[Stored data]
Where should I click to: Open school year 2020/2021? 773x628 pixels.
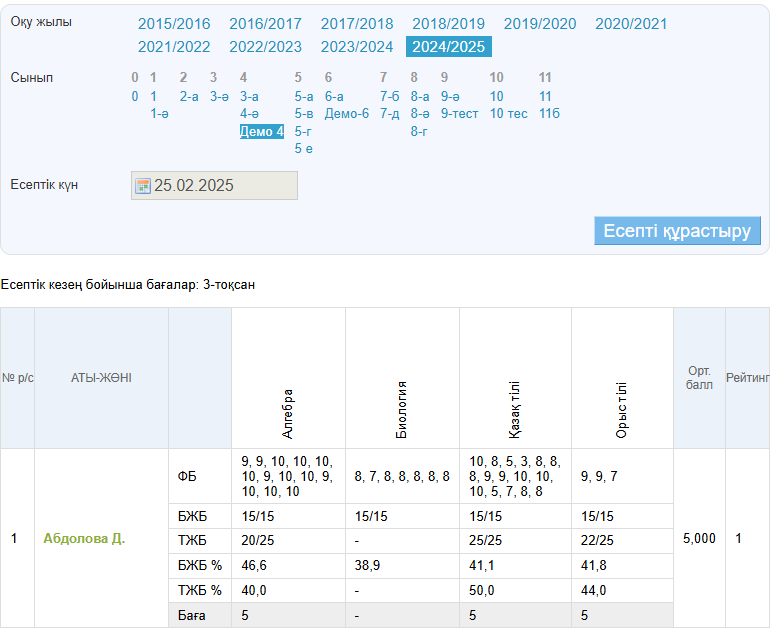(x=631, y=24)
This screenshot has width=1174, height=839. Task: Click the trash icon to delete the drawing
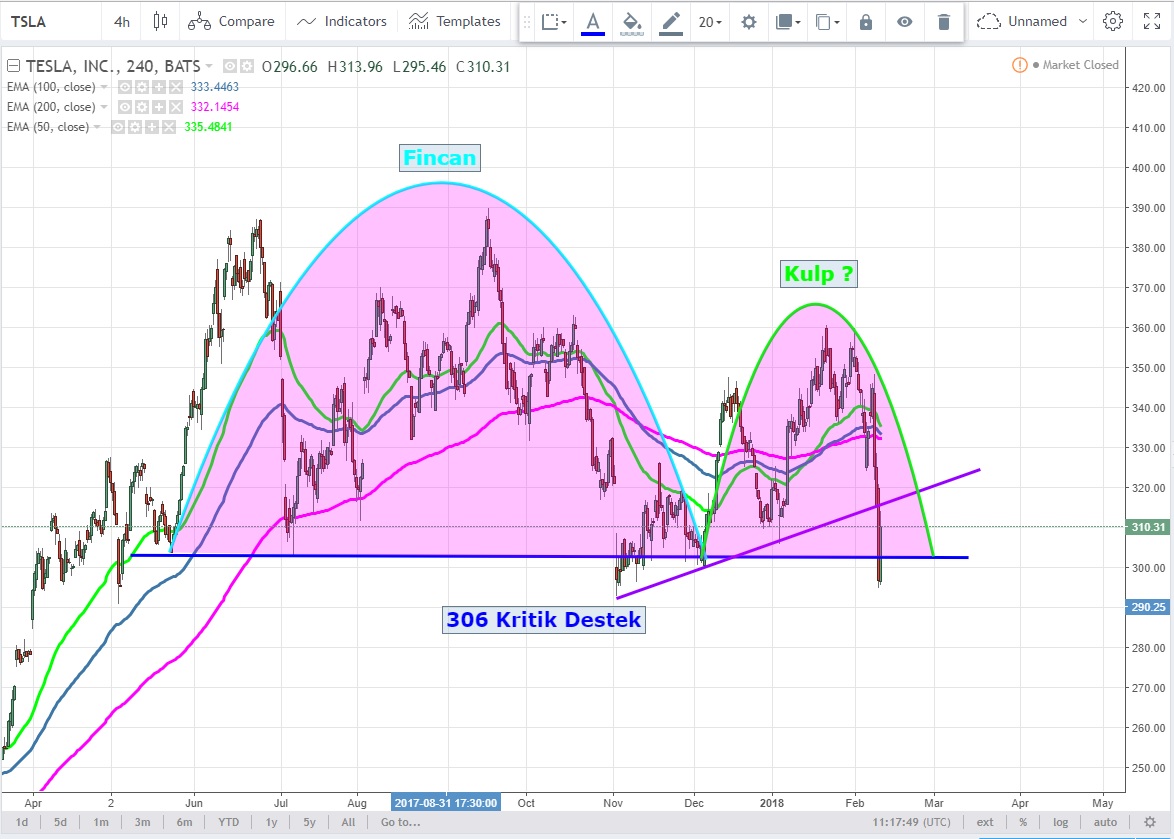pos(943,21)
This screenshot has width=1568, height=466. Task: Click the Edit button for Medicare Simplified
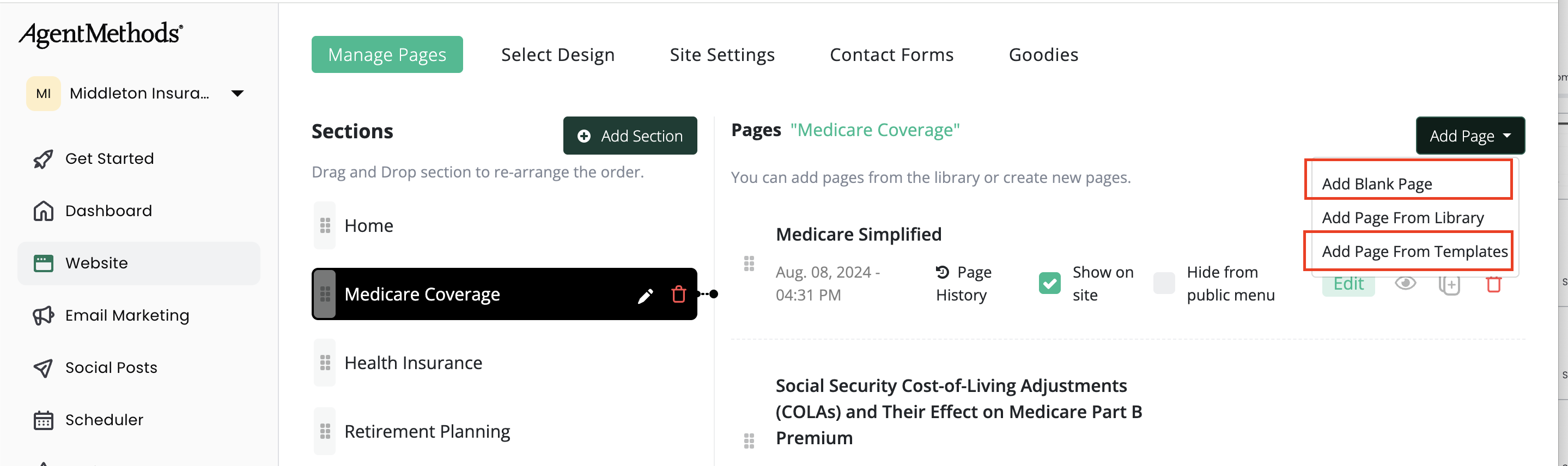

**Task item**: Without the pictures, repeat every record above exactly as written.

**Completed task**:
Where should I click to: Open school year 2020/2021? 773x628 pixels.
(x=631, y=24)
This screenshot has width=1174, height=839. Task: Click the trash icon to delete the drawing
pos(943,21)
This screenshot has width=1568, height=466. Task: Click the Edit button for Medicare Simplified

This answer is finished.